Jb 1940 10 13 Phil Tries To Collect World Series Bet
# The Jack Benny Program — October 13, 1940
Picture this: it's mid-October, 1940, and the nation's baseball fever is at a fever pitch with the World Series in full swing. Jack Benny takes the microphone with characteristic timing, only to find himself in a delicious predicament—Phil Harris is coming to collect on a bet, and Jack's famous stinginess is about to collide headlong with his pride. What unfolds is a masterclass in radio comedy, as Jack weaves through increasingly desperate schemes and comedic protestations, his timing perfectly punctuated by the orchestra's swells and the studio audience's knowing laughter. The tension between Jack's vanity and his wallet becomes the evening's central tension, playing out with the kind of sophisticated humor that made millions tune in religiously every Sunday night.

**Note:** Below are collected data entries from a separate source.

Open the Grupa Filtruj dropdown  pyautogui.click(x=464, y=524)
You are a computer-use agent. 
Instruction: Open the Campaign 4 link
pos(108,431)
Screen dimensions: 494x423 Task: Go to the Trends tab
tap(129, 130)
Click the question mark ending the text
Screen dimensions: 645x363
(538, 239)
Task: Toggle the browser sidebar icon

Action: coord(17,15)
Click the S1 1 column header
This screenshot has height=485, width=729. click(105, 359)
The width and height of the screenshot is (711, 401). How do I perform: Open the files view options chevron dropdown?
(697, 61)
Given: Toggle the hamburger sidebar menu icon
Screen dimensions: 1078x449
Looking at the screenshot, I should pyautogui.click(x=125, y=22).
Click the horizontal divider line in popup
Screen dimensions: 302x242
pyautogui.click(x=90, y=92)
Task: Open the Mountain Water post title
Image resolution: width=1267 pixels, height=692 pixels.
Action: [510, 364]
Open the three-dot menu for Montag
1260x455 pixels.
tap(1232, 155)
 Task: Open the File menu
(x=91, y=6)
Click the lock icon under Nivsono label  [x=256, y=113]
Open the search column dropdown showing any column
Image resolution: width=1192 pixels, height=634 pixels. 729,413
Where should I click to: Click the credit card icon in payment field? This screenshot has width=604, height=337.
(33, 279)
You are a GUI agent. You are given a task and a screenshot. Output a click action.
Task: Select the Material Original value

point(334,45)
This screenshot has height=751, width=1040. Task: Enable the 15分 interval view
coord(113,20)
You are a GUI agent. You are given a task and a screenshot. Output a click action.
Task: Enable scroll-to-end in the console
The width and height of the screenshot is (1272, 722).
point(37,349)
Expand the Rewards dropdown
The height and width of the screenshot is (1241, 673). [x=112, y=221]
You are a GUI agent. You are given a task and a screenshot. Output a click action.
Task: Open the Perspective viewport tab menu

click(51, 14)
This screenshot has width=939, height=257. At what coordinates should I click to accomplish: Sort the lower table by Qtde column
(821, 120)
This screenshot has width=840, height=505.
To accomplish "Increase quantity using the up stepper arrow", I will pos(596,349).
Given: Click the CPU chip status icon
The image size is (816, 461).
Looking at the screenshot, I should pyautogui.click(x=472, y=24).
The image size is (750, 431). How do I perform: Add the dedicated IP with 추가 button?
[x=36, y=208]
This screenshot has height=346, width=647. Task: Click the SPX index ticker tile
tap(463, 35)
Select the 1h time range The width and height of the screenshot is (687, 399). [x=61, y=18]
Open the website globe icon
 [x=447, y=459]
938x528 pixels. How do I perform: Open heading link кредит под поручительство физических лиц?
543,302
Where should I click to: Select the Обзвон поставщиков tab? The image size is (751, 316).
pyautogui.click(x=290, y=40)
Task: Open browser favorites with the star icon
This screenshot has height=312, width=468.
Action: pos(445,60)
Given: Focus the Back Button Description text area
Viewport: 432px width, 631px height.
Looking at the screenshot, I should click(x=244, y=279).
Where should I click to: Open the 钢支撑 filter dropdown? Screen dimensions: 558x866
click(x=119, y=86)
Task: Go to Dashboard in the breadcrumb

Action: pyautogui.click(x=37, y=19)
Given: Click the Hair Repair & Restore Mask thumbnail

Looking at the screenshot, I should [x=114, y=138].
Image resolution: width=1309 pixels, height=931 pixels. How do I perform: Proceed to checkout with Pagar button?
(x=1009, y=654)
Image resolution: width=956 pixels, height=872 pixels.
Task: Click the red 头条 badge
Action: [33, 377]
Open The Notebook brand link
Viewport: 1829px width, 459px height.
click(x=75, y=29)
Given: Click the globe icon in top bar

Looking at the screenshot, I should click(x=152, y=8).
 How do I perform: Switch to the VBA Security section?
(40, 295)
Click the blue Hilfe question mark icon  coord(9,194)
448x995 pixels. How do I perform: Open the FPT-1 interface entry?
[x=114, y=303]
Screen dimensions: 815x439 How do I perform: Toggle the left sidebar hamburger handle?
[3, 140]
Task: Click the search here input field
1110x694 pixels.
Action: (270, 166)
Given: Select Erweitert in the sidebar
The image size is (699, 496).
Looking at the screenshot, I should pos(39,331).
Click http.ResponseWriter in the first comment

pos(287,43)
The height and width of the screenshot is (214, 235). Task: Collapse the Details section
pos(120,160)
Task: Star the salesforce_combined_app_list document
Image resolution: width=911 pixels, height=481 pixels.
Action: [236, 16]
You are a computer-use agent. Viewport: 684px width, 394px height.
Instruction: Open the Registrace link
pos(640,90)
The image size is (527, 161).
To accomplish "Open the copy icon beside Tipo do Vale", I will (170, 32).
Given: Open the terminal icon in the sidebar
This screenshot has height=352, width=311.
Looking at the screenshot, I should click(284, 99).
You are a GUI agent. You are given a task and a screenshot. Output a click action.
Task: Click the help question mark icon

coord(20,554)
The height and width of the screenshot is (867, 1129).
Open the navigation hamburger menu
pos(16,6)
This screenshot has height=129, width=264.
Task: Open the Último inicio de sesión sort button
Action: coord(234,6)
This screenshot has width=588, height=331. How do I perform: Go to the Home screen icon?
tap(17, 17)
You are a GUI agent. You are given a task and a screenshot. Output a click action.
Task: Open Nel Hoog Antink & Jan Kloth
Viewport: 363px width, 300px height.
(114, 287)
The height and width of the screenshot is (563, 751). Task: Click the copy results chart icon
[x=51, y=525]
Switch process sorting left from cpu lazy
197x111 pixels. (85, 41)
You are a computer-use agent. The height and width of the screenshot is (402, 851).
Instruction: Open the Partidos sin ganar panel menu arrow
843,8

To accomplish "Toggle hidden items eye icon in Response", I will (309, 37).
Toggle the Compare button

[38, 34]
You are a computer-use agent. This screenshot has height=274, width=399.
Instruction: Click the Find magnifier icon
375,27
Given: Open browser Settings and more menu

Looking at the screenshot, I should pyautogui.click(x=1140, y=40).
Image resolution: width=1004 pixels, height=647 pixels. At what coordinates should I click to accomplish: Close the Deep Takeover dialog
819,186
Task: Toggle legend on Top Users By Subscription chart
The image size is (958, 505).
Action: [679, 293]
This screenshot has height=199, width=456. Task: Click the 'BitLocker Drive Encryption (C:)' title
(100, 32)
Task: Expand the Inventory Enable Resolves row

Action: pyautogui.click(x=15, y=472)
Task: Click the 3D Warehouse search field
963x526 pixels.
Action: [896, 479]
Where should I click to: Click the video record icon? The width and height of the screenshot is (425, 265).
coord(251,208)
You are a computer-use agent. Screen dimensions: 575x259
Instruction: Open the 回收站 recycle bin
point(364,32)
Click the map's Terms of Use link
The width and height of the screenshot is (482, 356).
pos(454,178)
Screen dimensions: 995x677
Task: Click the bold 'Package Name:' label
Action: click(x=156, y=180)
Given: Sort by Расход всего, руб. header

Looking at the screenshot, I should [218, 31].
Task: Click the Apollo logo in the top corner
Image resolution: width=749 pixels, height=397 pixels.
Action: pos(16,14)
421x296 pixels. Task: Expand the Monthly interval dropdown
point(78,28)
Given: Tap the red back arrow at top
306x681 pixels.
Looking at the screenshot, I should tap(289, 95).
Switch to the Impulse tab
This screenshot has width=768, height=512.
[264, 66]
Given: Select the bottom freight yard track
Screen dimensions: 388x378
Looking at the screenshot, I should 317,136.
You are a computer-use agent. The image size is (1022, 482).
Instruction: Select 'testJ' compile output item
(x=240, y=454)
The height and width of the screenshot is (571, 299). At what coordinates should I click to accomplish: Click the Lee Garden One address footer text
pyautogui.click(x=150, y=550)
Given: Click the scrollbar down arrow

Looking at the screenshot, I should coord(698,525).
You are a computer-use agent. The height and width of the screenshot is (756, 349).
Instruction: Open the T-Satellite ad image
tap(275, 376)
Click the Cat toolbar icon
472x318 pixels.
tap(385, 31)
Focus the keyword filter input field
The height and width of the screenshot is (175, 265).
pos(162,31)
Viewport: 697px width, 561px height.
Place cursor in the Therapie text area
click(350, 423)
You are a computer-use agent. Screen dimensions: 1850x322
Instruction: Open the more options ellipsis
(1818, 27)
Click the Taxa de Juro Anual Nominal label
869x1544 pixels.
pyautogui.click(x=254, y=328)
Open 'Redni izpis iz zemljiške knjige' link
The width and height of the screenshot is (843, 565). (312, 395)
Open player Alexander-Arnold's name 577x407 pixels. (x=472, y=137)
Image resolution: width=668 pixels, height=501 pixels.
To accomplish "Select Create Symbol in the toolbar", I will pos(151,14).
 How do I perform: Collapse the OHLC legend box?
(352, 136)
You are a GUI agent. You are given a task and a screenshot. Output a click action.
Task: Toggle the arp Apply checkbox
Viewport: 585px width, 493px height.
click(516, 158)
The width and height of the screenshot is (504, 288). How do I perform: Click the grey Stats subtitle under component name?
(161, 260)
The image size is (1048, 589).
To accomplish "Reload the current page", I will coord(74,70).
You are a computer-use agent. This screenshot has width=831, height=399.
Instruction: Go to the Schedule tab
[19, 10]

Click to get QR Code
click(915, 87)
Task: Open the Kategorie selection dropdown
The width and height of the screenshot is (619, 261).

By 1940, The Jack Benny Program had evolved into America's most beloved comedy broadcast, a show where character and continuity reigned supreme. Unlike variety shows that relied on gags alone, Jack had built an ensemble of beloved personalities—Phil Harris's roguish charm, Mary Livingstone's quick wit, Rochester's deadpan brilliance—who returned week after week like old friends. Audiences knew Jack's quirks intimately: his violin pretensions, his perpetual age of thirty-nine, his pathological miserliness. This episode taps directly into that last obsession, transforming a simple baseball wager into high comedy through character.
As the Depression still shadowed American life and war clouds gathered overseas, radio provided an irreplaceable escape—and no program offered more consistent warmth and laughter than Jack's. Tune in and experience why, seventy-five years later, listeners still marvel at the spontaneous genius of live radio comedy. This is Jack Benny at his finest.